> **Aim of the exercise**
Would you return the lines that run from the start of the data below to the line with "[Alisun Gasveer Alisun 125-427", both included, exactly as written and without pictures?

[Stored data]
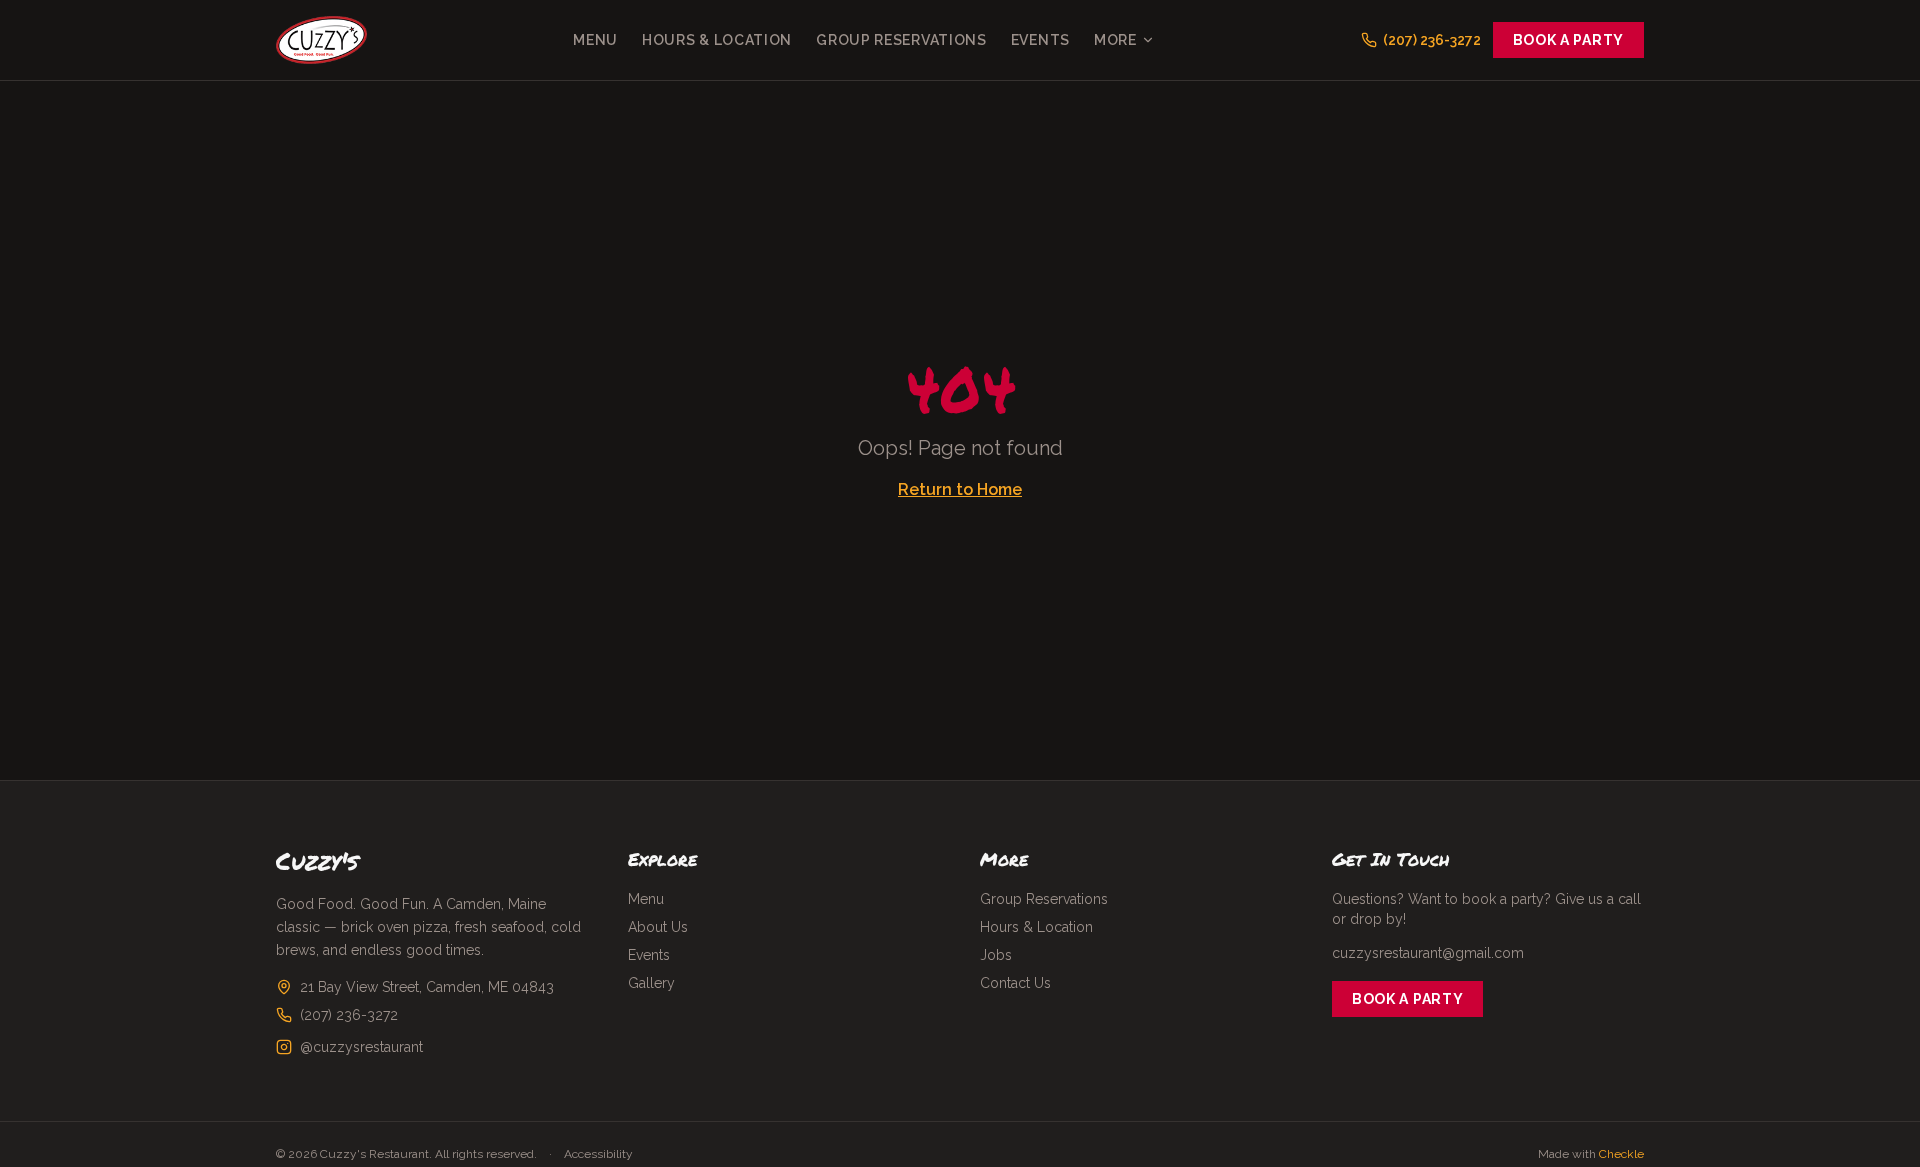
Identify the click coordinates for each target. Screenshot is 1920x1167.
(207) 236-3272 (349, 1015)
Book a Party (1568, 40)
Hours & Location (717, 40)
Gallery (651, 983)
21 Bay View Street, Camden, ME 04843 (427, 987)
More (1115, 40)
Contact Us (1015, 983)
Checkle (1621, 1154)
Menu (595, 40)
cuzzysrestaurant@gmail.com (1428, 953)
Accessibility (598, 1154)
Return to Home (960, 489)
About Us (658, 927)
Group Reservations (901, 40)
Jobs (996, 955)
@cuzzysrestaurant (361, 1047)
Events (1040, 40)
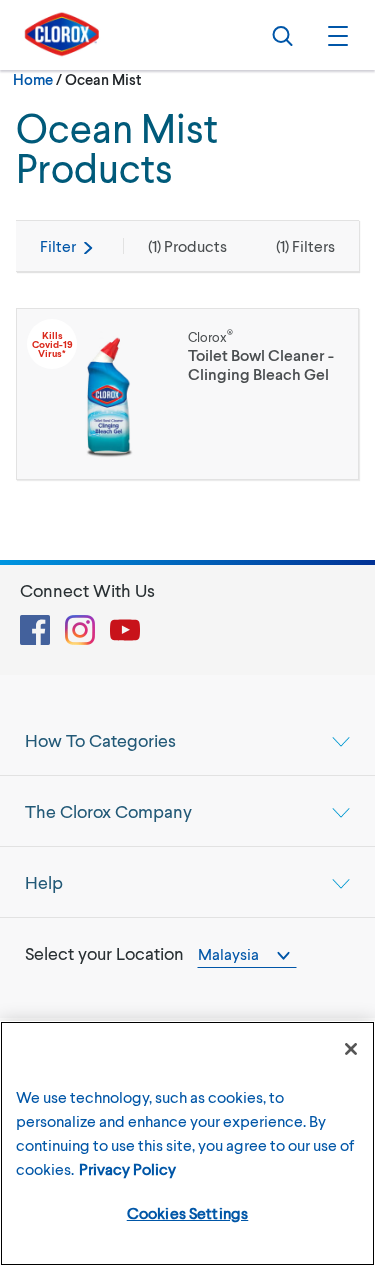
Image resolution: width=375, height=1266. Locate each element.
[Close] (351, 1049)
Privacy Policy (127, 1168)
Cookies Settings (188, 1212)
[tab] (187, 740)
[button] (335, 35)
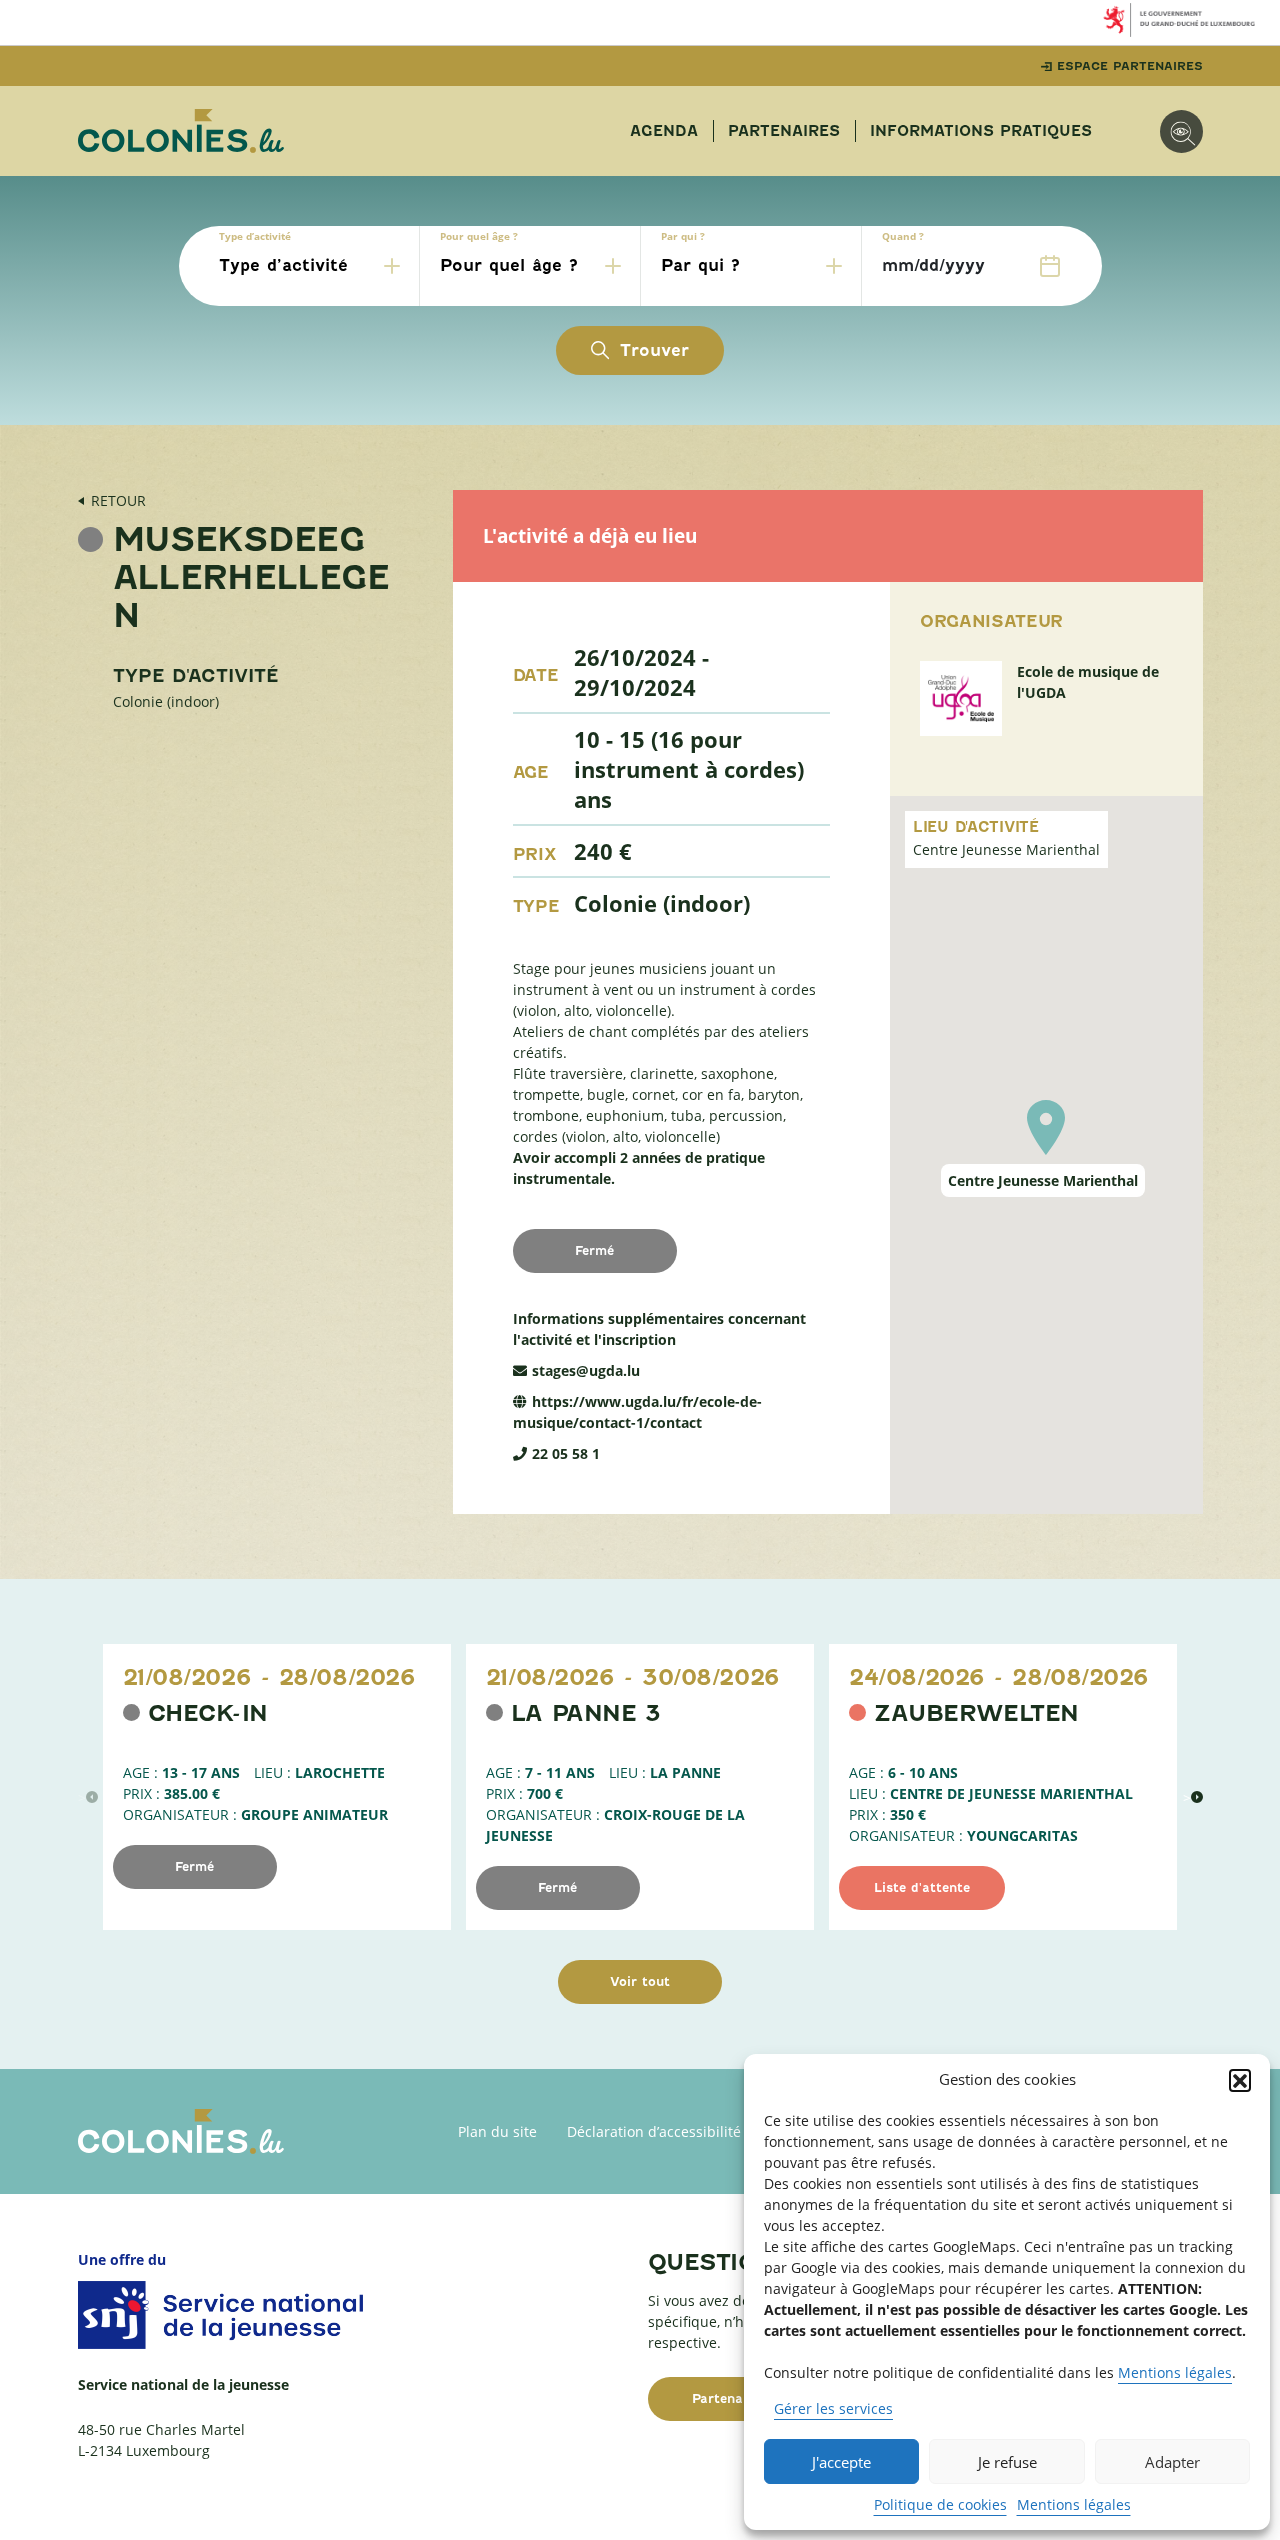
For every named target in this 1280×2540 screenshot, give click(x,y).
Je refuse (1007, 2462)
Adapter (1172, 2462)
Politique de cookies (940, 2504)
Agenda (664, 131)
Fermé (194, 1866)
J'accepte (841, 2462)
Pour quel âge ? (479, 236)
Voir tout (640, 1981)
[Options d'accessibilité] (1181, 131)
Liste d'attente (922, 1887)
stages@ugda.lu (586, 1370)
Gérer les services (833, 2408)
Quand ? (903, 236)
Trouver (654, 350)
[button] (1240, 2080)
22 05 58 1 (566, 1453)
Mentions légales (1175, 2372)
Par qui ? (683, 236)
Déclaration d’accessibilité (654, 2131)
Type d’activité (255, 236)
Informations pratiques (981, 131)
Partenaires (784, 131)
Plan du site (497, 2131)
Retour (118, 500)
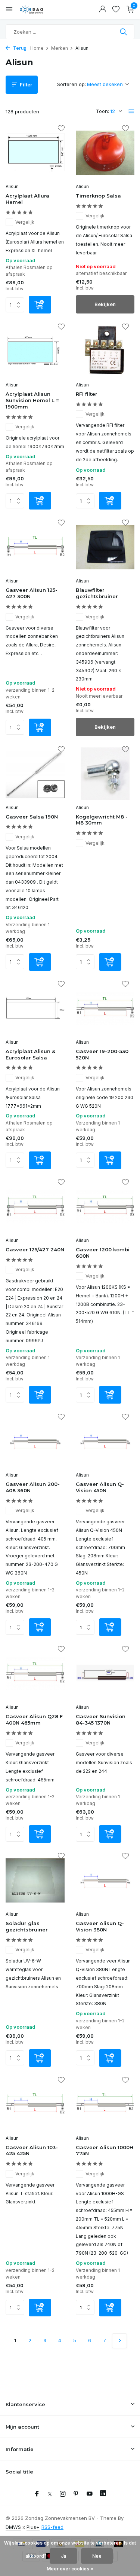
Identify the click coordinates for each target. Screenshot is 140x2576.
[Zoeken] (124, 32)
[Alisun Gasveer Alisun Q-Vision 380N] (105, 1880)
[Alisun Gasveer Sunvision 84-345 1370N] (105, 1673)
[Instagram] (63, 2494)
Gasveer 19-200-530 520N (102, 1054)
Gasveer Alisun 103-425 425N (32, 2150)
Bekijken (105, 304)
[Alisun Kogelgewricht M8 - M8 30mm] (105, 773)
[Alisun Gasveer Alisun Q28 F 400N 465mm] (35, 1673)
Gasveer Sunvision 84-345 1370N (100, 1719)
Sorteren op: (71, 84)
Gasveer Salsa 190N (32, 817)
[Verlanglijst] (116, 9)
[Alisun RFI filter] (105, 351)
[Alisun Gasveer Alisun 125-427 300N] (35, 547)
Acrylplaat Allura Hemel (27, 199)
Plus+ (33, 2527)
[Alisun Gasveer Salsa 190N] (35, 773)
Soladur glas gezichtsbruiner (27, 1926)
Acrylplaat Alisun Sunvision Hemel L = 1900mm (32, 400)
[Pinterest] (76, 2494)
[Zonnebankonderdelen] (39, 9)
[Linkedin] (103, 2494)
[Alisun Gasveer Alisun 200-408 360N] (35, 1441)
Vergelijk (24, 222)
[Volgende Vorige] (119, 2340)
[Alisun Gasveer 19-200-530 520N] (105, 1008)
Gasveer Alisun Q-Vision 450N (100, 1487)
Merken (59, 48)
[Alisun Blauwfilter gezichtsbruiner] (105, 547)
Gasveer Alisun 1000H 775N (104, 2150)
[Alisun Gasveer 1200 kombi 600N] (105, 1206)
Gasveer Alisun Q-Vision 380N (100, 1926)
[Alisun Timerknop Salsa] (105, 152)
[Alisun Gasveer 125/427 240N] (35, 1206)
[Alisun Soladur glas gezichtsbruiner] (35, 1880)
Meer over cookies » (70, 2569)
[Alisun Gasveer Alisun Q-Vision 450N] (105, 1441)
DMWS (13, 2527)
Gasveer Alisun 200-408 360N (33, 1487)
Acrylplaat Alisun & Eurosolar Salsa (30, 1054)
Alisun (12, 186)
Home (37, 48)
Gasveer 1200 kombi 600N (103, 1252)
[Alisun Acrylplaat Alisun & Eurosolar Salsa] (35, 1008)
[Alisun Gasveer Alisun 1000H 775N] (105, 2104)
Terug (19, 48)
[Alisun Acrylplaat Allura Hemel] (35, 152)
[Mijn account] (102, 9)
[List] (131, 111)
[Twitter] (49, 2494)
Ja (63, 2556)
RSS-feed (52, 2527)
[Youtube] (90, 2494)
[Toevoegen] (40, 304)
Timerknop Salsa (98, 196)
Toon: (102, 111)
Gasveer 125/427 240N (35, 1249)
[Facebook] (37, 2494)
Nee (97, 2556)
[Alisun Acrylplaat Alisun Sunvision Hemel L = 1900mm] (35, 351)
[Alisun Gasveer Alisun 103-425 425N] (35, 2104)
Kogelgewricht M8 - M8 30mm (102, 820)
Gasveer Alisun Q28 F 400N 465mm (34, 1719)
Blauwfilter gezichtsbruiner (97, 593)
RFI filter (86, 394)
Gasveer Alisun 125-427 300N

> **Your response**
Identify the click coordinates for each target. Screenshot is 1920x1167.
(207) 236-3272 (349, 1015)
Book a Party (1568, 40)
Hours & Location (717, 40)
Gallery (651, 983)
21 Bay View Street, Camden, ME 04843 (427, 987)
More (1115, 40)
Contact Us (1015, 983)
Checkle (1621, 1154)
Menu (595, 40)
cuzzysrestaurant@gmail.com (1428, 953)
Accessibility (598, 1154)
Return to Home (960, 489)
About Us (658, 927)
Group Reservations (901, 40)
Jobs (996, 955)
@cuzzysrestaurant (361, 1047)
Events (1040, 40)
Image resolution: width=375, height=1266. Locate each element.
[Close] (351, 1049)
Privacy Policy (127, 1168)
Cookies Settings (188, 1212)
[tab] (187, 740)
[button] (335, 35)
For every named target in this 1280×2540 screenshot, give click(x,y).
Je refuse (1007, 2462)
Adapter (1172, 2462)
Politique de cookies (940, 2504)
Agenda (664, 131)
Fermé (194, 1866)
J'accepte (841, 2462)
Pour quel âge ? (479, 236)
Voir tout (640, 1981)
[Options d'accessibilité] (1181, 131)
Liste d'attente (922, 1887)
stages@ugda.lu (586, 1370)
Gérer les services (833, 2408)
Quand ? (903, 236)
Trouver (654, 350)
[button] (1240, 2080)
22 05 58 1 (566, 1453)
Mentions légales (1175, 2372)
Par qui ? (683, 236)
Déclaration d’accessibilité (654, 2131)
Type d’activité (255, 236)
Informations pratiques (981, 131)
Partenaires (784, 131)
Plan du site (497, 2131)
Retour (118, 500)
Identify the click coordinates for each target. Screenshot is 140x2576.
[Zoeken] (124, 32)
[Alisun Gasveer Alisun Q-Vision 380N] (105, 1880)
[Alisun Gasveer Sunvision 84-345 1370N] (105, 1673)
[Instagram] (63, 2494)
Gasveer 19-200-530 520N (102, 1054)
Gasveer Alisun 103-425 425N (32, 2150)
Bekijken (105, 304)
[Alisun Kogelgewricht M8 - M8 30mm] (105, 773)
[Alisun Gasveer Alisun Q28 F 400N 465mm] (35, 1673)
Gasveer Sunvision 84-345 1370N (100, 1719)
Sorteren op: (71, 84)
Gasveer Salsa 190N (32, 817)
[Verlanglijst] (116, 9)
[Alisun RFI filter] (105, 351)
[Alisun Gasveer Alisun 125-427 300N] (35, 547)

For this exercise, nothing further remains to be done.